§ What you should do: From the records below, extract only the lines running from the line with "844x457 pixels." to the line with "Given: Select the For developers icon", both lines included, reproducing them exactly.

§ Data extracted from a collection:
*** Begin section ***

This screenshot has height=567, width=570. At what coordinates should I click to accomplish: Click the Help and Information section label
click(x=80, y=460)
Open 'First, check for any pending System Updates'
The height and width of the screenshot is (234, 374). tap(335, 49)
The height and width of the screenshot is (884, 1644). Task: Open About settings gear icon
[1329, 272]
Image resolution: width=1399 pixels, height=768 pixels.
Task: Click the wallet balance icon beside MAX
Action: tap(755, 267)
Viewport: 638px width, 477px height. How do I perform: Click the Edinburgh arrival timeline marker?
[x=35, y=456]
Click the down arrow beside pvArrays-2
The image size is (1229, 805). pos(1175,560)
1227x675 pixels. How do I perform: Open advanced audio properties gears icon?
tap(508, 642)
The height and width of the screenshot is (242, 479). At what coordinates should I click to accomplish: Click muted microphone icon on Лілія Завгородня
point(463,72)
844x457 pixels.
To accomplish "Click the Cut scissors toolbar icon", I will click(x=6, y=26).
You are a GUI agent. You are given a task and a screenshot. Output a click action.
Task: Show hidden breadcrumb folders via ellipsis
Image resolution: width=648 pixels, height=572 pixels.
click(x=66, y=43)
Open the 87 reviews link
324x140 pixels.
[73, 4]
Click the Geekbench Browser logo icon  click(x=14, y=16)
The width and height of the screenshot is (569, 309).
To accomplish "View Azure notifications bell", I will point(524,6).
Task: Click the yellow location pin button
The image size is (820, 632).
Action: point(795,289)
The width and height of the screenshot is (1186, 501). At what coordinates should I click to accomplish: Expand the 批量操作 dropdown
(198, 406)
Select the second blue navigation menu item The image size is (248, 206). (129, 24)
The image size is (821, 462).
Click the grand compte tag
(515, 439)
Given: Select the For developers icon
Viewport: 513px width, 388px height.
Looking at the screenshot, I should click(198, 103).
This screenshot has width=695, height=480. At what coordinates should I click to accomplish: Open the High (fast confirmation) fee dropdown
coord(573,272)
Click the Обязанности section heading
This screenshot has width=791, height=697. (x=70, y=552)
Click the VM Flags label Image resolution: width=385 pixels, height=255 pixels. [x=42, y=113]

*** End section ***

§ Exercise answer:
844x457 pixels.
To accomplish "Click the Cut scissors toolbar icon", I will click(x=6, y=26).
You are a GUI agent. You are given a task and a screenshot. Output a click action.
Task: Show hidden breadcrumb folders via ellipsis
Image resolution: width=648 pixels, height=572 pixels.
click(x=66, y=43)
Open the 87 reviews link
324x140 pixels.
[73, 4]
Click the Geekbench Browser logo icon  click(x=14, y=16)
The width and height of the screenshot is (569, 309).
To accomplish "View Azure notifications bell", I will point(524,6).
Task: Click the yellow location pin button
The image size is (820, 632).
Action: point(795,289)
The width and height of the screenshot is (1186, 501). At what coordinates should I click to accomplish: Expand the 批量操作 dropdown
(198, 406)
Select the second blue navigation menu item The image size is (248, 206). (129, 24)
The image size is (821, 462).
Click the grand compte tag
(515, 439)
Given: Select the For developers icon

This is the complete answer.